+++ EXERCISE DATA
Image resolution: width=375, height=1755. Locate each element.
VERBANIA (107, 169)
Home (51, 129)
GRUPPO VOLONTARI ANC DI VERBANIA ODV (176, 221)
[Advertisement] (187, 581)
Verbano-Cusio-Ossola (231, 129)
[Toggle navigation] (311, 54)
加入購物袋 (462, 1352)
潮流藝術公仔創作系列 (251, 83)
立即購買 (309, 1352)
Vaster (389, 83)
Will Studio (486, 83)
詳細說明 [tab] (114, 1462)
++++++
+++ EXERCISE DATA
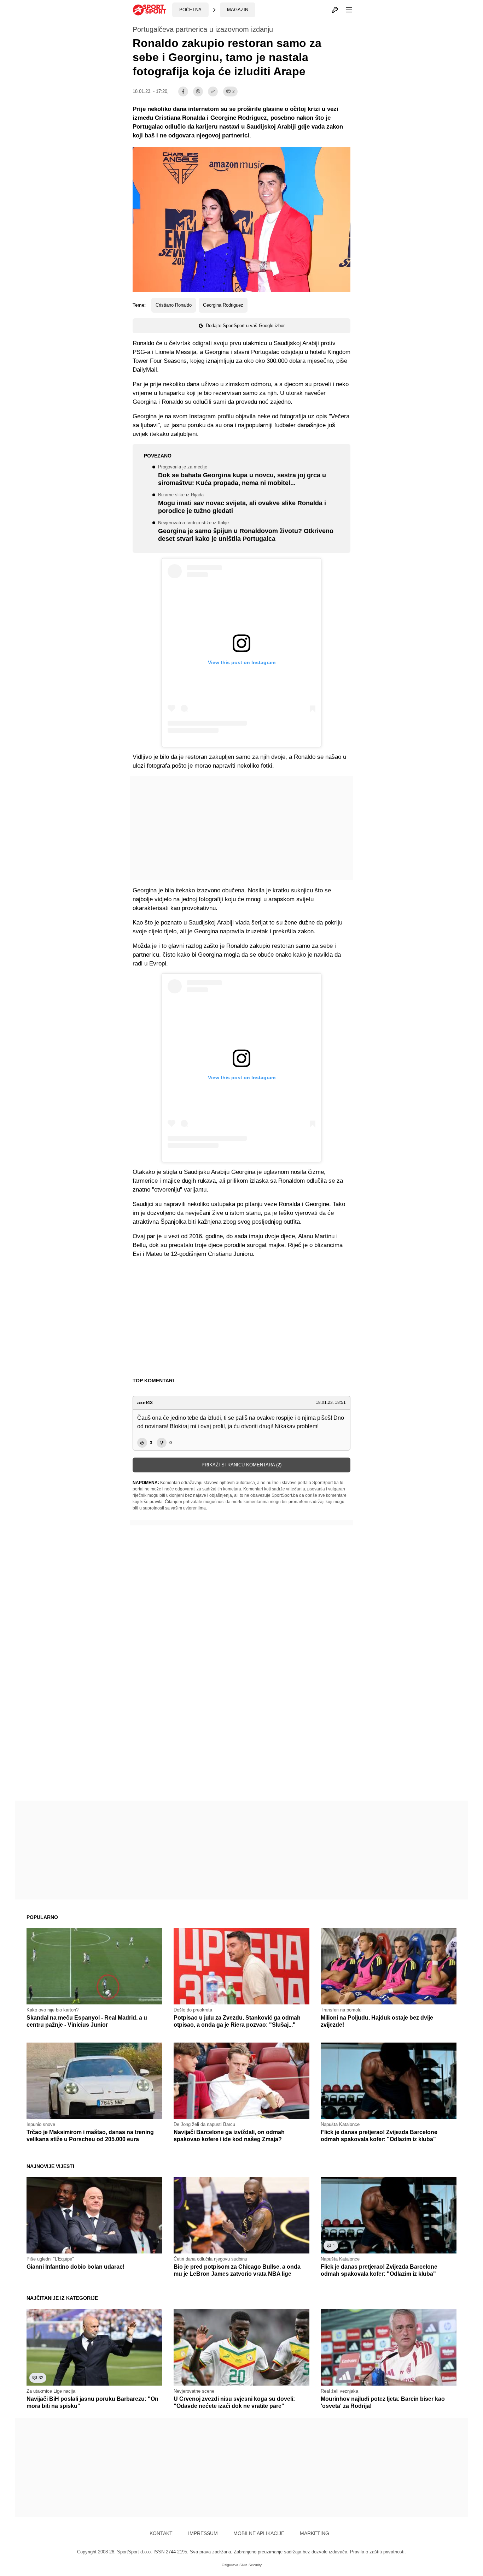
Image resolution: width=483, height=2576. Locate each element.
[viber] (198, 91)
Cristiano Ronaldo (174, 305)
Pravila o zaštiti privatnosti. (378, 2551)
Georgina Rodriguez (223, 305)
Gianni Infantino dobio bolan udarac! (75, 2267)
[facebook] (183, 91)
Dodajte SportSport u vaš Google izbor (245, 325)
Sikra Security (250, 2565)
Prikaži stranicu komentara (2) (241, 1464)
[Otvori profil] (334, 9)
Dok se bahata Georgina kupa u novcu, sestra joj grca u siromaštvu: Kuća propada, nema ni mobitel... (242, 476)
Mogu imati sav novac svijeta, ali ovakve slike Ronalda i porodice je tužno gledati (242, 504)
++++++
◆ ACTION ITEM
Among the lines above, repeat exactly those from the line with "加入購物袋 (462, 1352)" to the line with "詳細說明 [tab] (114, 1462)", counting both ends.

◆ EXERCISE ANSWER
加入購物袋 (462, 1352)
潮流藝術公仔創作系列 (251, 83)
立即購買 (309, 1352)
Vaster (389, 83)
Will Studio (486, 83)
詳細說明 [tab] (114, 1462)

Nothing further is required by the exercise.